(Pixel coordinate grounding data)
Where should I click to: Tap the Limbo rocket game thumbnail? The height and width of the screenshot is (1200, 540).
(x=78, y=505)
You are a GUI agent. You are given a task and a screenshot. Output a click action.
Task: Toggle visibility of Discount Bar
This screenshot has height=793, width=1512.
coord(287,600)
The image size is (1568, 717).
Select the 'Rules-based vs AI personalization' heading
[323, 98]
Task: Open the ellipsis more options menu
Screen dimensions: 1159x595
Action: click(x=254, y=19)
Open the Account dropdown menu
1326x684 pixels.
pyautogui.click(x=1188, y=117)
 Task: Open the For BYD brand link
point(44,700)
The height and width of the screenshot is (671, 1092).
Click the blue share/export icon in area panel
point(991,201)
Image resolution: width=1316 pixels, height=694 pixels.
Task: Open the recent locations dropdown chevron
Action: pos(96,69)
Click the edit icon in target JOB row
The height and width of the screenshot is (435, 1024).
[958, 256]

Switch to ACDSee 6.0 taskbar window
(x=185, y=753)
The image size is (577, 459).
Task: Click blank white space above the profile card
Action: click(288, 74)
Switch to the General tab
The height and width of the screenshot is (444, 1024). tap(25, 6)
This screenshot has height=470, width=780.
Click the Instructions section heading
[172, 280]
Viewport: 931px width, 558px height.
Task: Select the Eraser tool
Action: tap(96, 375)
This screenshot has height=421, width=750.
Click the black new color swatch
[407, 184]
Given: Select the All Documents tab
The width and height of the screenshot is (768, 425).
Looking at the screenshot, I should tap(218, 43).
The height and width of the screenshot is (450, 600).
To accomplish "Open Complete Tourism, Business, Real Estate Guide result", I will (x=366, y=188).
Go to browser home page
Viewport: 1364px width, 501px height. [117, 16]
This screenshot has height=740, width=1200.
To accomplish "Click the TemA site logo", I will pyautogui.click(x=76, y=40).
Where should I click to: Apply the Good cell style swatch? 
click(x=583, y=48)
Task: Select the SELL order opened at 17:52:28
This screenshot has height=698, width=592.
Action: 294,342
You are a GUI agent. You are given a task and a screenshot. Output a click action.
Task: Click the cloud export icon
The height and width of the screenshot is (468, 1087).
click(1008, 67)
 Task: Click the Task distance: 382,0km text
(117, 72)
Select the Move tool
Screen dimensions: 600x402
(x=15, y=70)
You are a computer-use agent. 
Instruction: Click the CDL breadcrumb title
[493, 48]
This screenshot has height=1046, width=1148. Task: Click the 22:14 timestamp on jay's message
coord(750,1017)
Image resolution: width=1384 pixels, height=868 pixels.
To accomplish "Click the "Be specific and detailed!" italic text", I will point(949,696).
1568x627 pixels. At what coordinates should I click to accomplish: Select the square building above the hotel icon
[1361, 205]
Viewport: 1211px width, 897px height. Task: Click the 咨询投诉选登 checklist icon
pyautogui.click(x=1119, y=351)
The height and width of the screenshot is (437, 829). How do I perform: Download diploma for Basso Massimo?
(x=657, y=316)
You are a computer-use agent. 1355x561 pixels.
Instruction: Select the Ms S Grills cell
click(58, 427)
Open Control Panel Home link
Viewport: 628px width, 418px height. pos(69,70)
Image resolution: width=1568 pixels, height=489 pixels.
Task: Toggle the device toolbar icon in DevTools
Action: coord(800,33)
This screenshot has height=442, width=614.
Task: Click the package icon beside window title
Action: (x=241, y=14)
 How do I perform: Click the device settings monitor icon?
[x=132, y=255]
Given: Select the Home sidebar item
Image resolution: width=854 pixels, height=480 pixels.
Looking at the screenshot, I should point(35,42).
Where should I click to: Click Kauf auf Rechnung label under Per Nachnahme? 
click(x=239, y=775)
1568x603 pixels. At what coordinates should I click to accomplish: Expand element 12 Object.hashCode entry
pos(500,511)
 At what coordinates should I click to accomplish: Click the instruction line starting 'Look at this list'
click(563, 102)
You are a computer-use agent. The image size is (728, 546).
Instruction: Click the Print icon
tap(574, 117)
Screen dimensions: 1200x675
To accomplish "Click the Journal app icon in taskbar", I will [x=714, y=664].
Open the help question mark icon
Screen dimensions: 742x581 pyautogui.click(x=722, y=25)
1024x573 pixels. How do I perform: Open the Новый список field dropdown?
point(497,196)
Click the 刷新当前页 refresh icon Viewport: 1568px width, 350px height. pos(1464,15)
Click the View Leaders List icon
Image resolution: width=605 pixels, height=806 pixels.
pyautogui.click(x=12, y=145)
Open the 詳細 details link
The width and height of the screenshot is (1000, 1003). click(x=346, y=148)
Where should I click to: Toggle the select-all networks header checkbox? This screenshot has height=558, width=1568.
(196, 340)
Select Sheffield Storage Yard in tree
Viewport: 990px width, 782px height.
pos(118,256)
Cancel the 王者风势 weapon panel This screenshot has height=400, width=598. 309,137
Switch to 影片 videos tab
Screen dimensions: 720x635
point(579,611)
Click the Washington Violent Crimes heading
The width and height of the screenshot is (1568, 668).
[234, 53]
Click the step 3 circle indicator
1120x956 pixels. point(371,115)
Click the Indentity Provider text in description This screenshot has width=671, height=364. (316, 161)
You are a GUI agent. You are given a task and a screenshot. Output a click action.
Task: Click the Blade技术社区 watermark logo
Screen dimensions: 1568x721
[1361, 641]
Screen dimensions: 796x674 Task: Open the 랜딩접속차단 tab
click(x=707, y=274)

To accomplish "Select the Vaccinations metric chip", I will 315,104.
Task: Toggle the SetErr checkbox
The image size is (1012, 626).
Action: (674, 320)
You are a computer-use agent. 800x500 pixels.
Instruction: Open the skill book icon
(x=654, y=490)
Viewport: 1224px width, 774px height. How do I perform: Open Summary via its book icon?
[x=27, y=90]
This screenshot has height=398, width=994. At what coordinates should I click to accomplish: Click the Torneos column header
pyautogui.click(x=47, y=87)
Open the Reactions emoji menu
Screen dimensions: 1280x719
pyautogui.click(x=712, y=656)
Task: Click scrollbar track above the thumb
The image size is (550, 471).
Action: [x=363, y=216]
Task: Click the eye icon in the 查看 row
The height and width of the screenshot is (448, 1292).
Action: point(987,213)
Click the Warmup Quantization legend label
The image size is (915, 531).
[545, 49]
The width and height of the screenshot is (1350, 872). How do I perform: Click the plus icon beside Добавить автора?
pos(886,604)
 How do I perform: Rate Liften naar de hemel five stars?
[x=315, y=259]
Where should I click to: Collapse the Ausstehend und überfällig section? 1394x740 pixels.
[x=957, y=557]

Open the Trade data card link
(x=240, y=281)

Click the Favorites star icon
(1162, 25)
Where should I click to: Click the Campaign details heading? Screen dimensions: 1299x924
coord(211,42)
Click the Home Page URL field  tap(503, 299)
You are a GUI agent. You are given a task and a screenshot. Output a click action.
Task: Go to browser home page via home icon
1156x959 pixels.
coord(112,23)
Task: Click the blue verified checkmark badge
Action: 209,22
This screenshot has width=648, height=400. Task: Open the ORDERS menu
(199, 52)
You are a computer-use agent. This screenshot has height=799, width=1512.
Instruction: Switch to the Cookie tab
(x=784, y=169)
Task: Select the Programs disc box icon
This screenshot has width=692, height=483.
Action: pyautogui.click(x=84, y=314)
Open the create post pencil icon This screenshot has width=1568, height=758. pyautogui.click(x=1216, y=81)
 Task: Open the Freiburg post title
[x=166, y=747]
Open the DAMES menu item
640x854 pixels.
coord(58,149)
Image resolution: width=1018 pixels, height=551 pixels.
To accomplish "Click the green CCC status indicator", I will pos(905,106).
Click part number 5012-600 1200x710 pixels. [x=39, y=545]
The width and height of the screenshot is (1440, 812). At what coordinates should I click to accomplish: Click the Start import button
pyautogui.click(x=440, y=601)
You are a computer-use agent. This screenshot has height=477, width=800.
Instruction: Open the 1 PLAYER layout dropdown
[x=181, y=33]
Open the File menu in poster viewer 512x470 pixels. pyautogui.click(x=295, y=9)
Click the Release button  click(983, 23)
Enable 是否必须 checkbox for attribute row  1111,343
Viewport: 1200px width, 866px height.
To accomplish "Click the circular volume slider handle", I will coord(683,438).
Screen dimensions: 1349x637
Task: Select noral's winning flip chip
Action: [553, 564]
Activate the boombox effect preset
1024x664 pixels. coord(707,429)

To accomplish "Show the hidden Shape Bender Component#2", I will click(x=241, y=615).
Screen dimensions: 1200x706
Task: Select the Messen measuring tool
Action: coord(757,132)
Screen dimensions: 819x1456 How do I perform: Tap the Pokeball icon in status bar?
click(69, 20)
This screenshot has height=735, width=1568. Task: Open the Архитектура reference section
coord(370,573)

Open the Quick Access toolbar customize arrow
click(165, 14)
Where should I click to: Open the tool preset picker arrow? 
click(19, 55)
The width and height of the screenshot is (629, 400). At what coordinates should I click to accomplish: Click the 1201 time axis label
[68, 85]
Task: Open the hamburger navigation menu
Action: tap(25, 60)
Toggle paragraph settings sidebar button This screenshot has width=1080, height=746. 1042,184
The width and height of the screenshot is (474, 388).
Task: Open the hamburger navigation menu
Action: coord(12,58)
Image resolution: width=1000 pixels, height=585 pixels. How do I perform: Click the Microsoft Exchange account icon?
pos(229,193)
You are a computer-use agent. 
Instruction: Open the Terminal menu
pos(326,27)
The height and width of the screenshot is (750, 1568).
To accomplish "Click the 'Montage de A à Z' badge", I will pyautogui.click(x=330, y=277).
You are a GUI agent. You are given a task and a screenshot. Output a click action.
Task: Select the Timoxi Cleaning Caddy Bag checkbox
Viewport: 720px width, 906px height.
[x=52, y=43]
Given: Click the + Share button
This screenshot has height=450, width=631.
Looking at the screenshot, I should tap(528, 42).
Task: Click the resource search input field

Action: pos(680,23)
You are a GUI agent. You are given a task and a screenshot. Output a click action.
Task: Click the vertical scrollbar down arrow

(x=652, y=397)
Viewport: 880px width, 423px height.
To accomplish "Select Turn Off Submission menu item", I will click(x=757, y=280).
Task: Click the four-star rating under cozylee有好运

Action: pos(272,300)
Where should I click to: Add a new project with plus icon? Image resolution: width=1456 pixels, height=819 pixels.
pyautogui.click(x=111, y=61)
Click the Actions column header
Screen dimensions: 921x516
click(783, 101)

#### PROBLEM TO WORK ON:
The required answer is the run of lines above, starting at the line with "Switch to ACDSee 6.0 taskbar window" and ending at the line with "The height and width of the screenshot is (450, 600).", reproduced exactly with both ends.

#### OUTPUT:
Switch to ACDSee 6.0 taskbar window
(x=185, y=753)
The image size is (577, 459).
Task: Click blank white space above the profile card
Action: click(288, 74)
Switch to the General tab
The height and width of the screenshot is (444, 1024). tap(25, 6)
This screenshot has height=470, width=780.
Click the Instructions section heading
[172, 280]
Viewport: 931px width, 558px height.
Task: Select the Eraser tool
Action: tap(96, 375)
This screenshot has height=421, width=750.
Click the black new color swatch
[407, 184]
Given: Select the All Documents tab
The width and height of the screenshot is (768, 425).
Looking at the screenshot, I should tap(218, 43).
The height and width of the screenshot is (450, 600).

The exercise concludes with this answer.